The ambassador said U.S. officials have had similar discussions with a “number of others who might be potentially contemplating purchases of large systems from the Russians. We want to help work with all of our partners to help them identify and avoid engaging in any potentially sanctionable activity,” she said.
Delhi’s plan to acquire 110 fighter jets in the coming years has prompted Lockheed Martin and Boeing to promise Indian assembly lines for their F-16 and F/A-18 aircraft. Co-production is required as part of the multibillion-dollar deal.
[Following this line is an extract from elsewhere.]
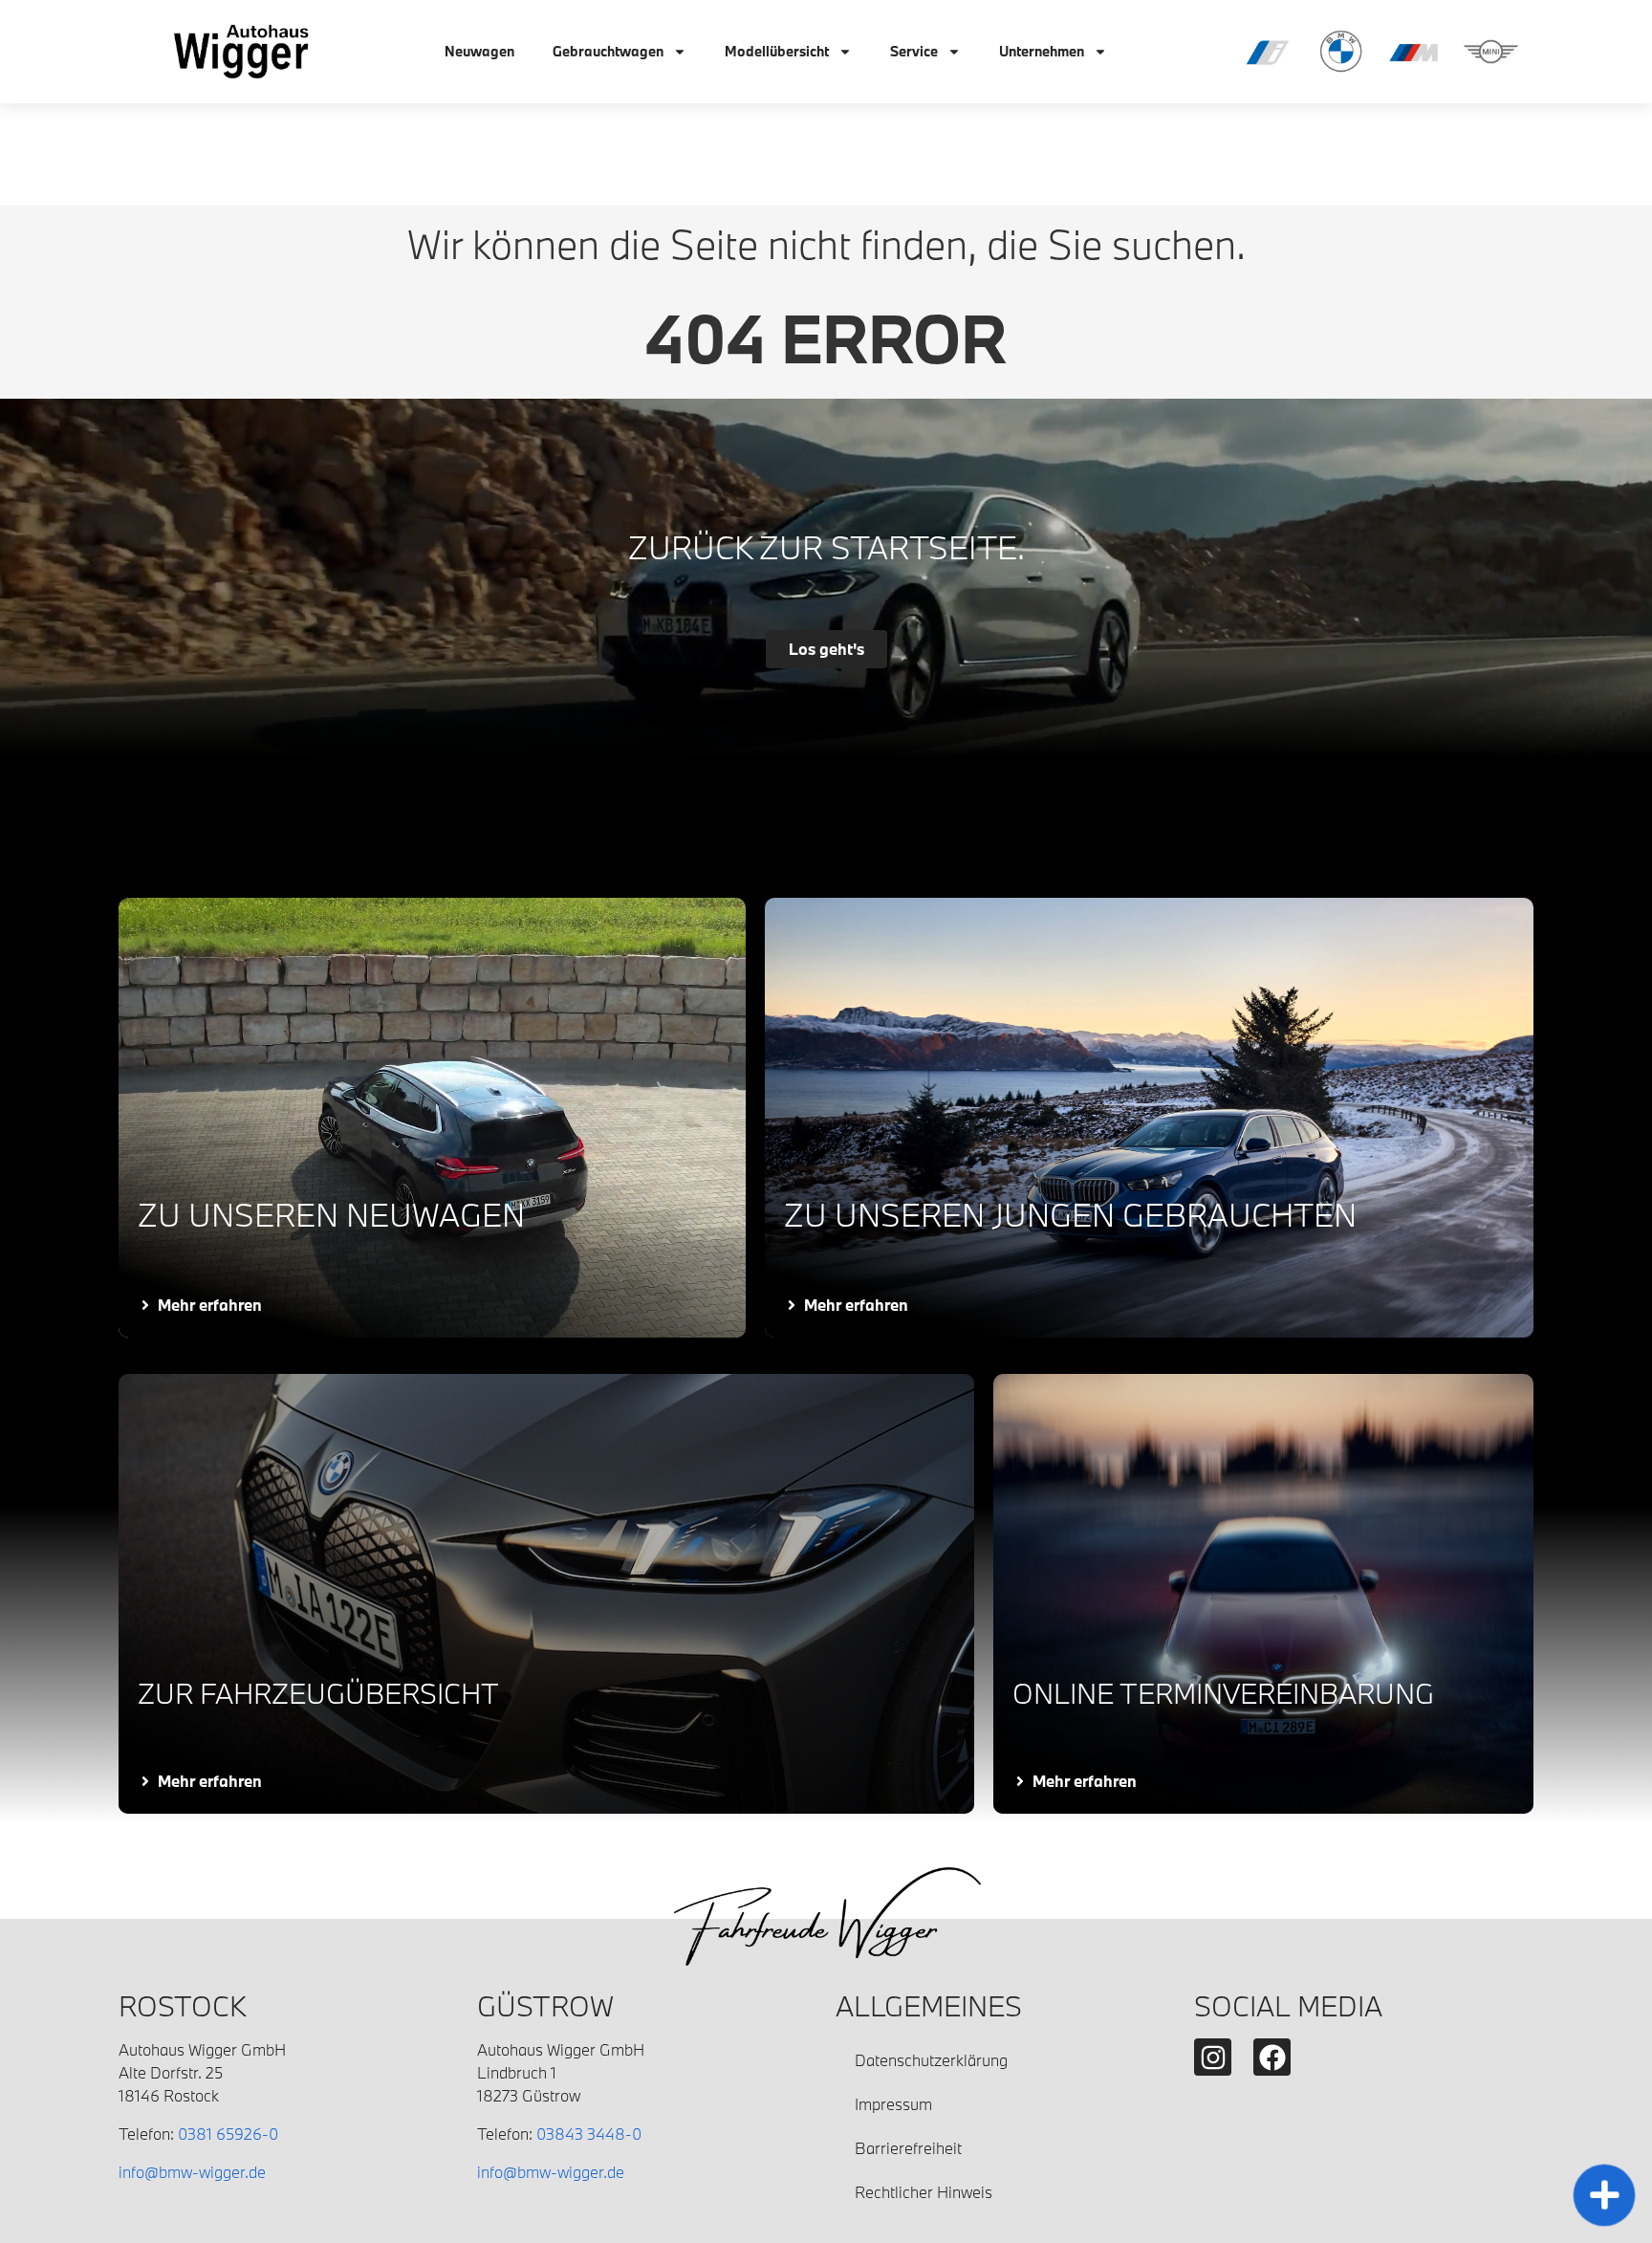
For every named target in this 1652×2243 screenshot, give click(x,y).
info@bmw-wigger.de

Lockheed — which is moving its F-16 production line from Texas to South Carolina — has even considered moving all production of the jet to India.
Asked when India will move forward with the deal, Kaidanow said it is “still a little bit unclear…where the process all stands.”
Regardless, U.S. officials will advocate for American jets over four European aircraft expected to compete for the contract.
“American defense product is great product — it is the best in the world,” Kaidanow said. “It’s central that countries really think about when they acquire these things — and particularly when we’re talking about important systems like fighters — that they think about the quality and the interoperability piece and all of the things that we know come with the acquisition of American products.”